Stored items
***

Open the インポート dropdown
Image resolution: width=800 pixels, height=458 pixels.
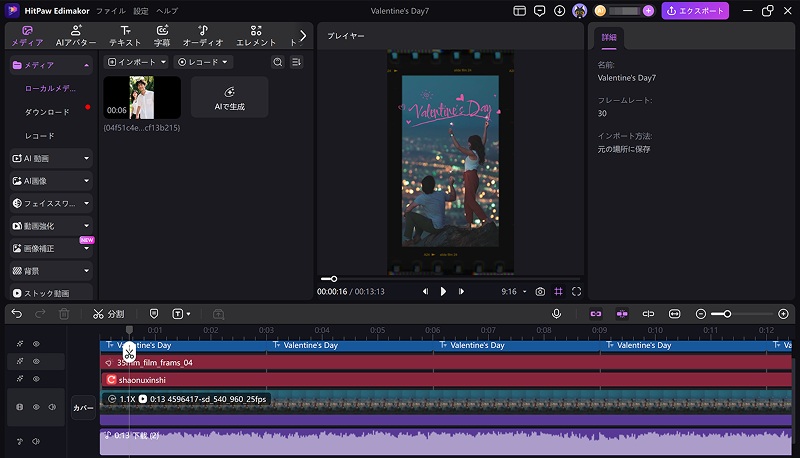pos(138,62)
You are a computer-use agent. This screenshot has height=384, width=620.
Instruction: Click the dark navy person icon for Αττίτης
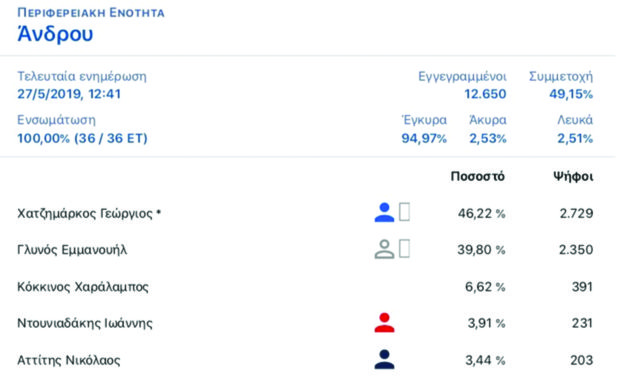384,359
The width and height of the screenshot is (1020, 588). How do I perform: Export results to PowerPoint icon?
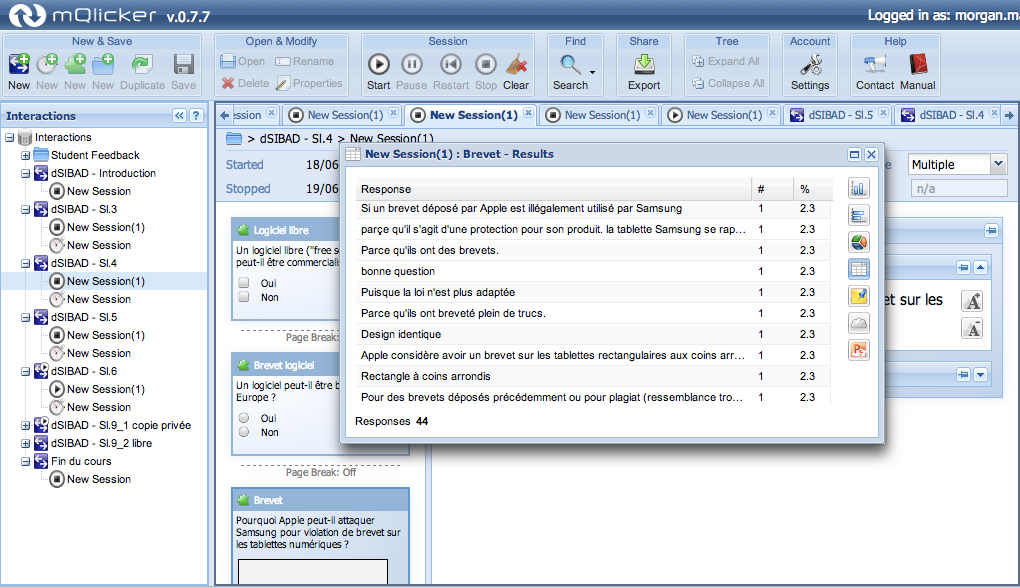[x=858, y=350]
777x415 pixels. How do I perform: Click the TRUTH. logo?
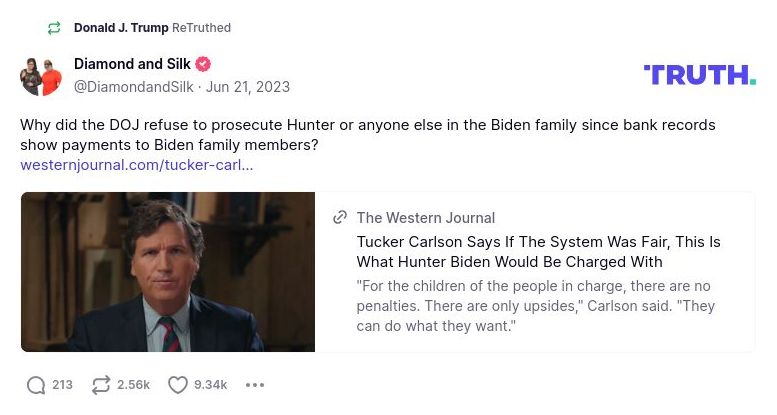click(x=699, y=75)
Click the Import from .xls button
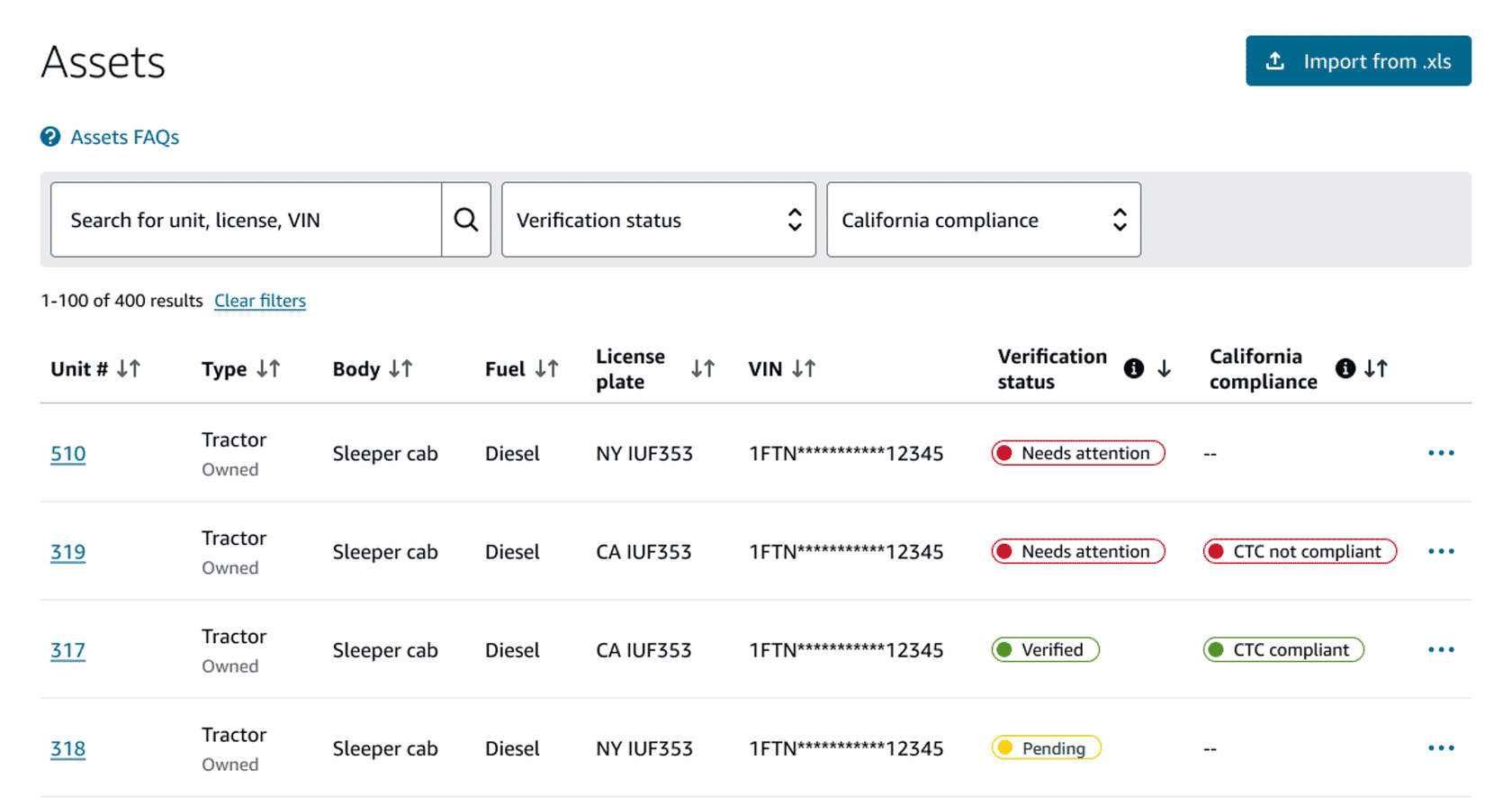Viewport: 1512px width, 806px height. click(x=1357, y=61)
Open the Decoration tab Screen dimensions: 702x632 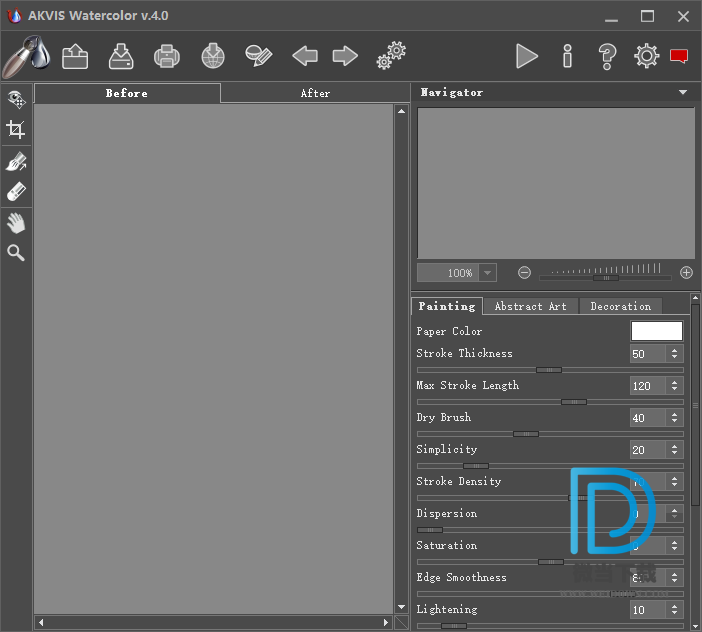(620, 306)
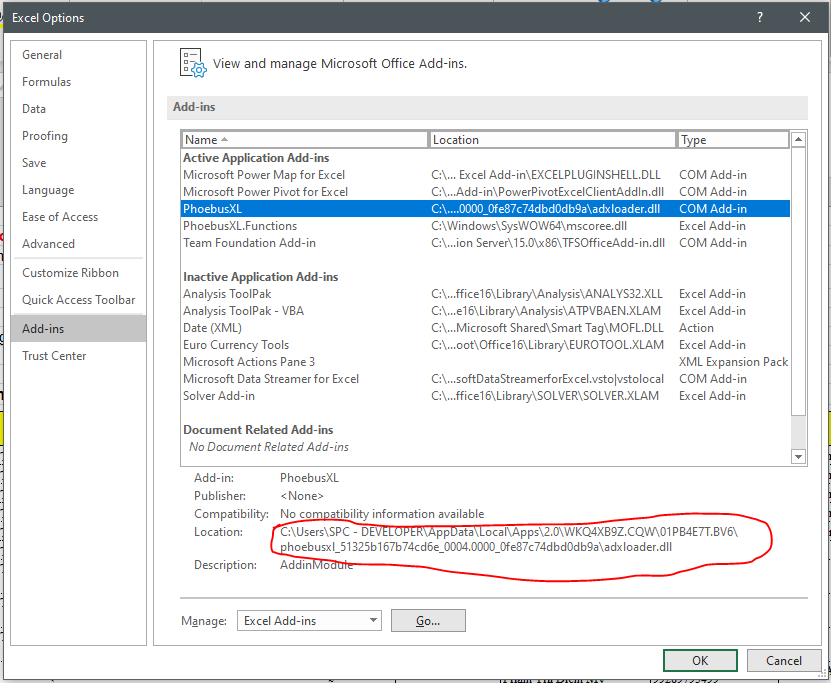Image resolution: width=831 pixels, height=683 pixels.
Task: Select Microsoft Power Pivot for Excel
Action: tap(265, 192)
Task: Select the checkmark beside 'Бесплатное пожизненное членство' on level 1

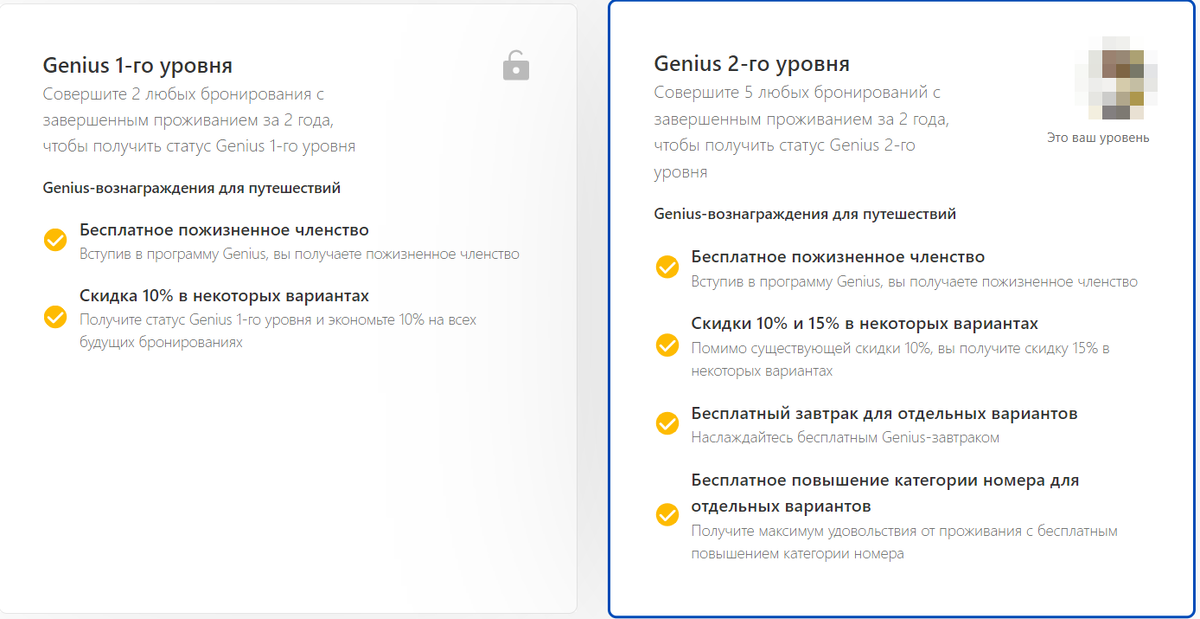Action: 54,239
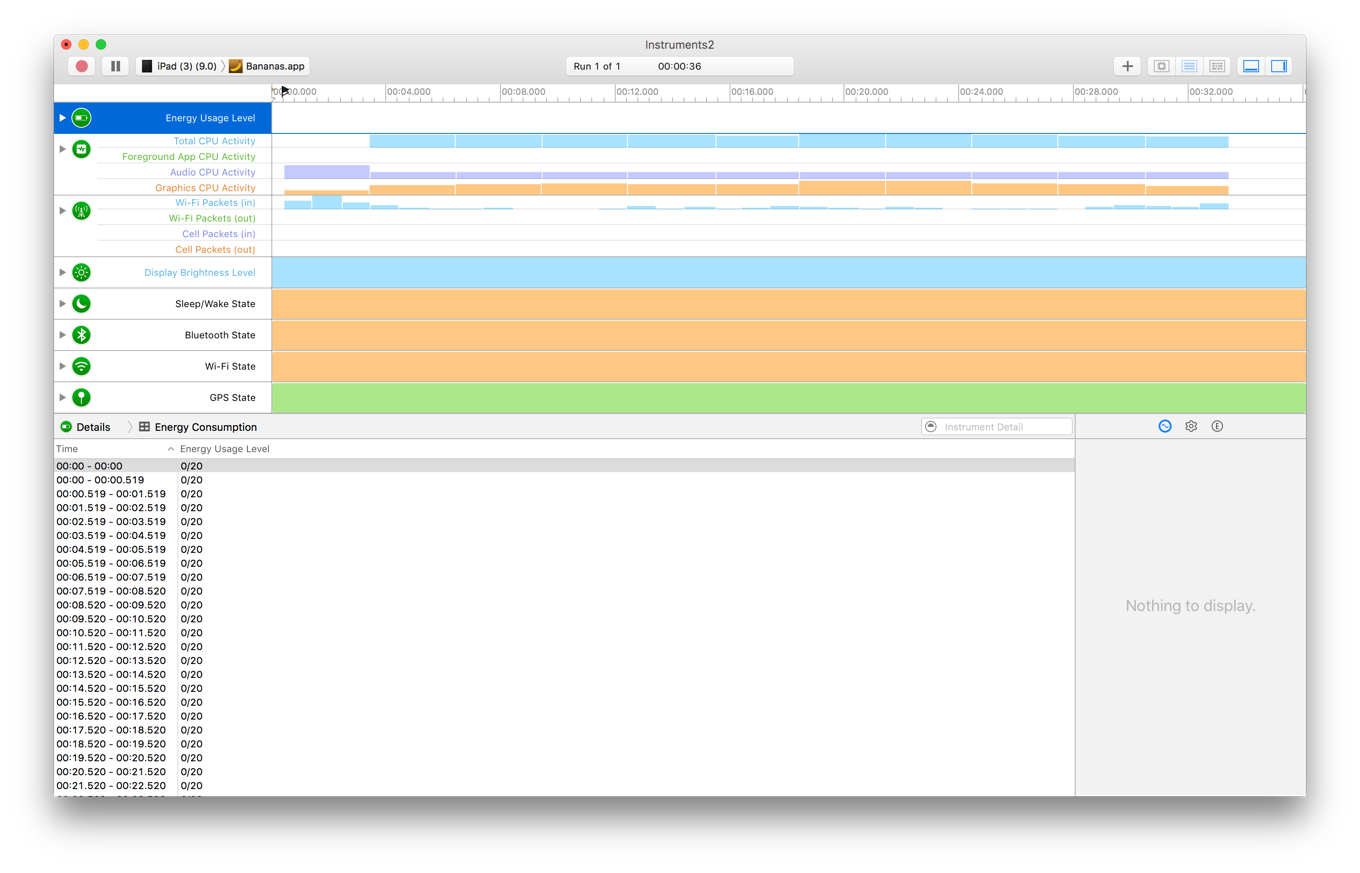Pause the recording with the pause button
1360x873 pixels.
(115, 65)
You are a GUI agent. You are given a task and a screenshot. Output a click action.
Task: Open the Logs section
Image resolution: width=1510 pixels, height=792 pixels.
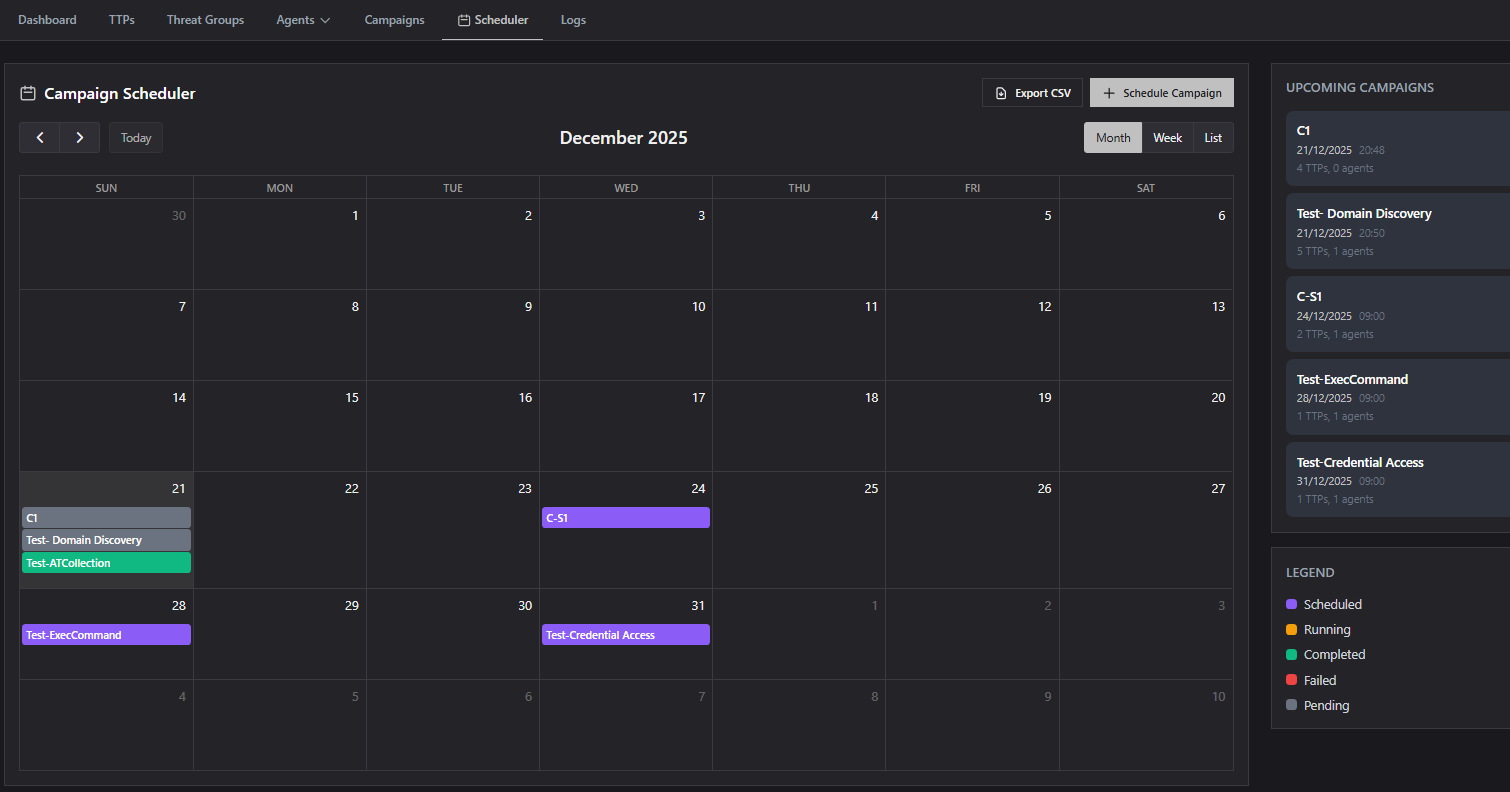pos(573,19)
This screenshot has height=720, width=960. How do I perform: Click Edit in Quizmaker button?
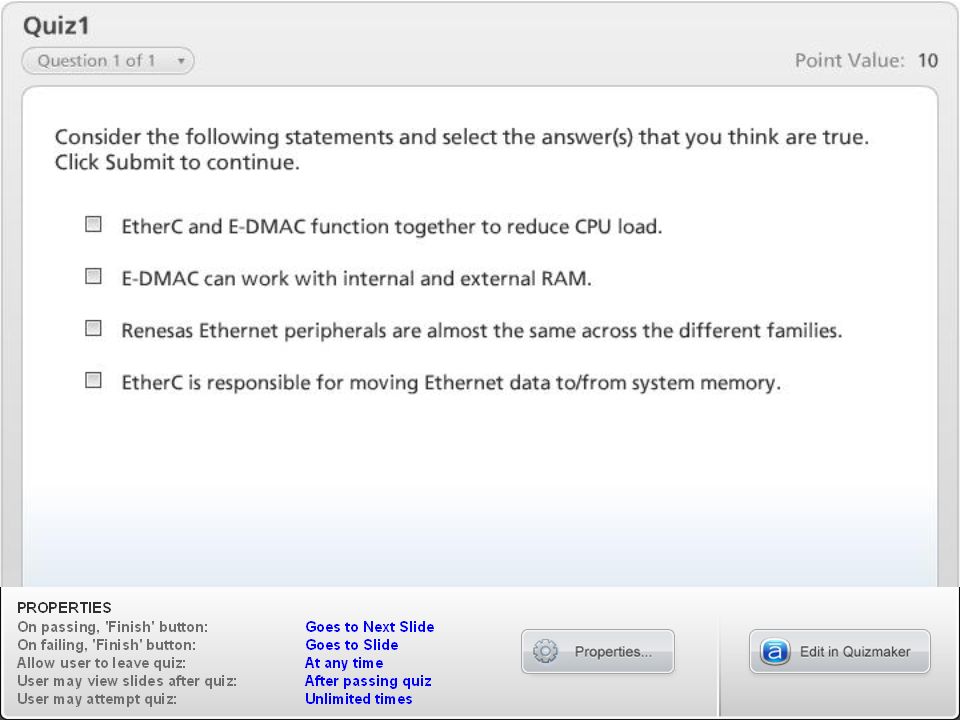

***

* _REQUIRED ACTION_:
The answer consists solely of the lines from the one holding "Image resolution: width=1510" through the final line of the records, both ends included, each duplicated exactly. Leave images out.

* _SOLUTION FOR THIS TASK_:
Image resolution: width=1510 pixels, height=792 pixels.
pos(573,19)
This screenshot has height=720, width=960. How do I perform: Click Edit in Quizmaker button?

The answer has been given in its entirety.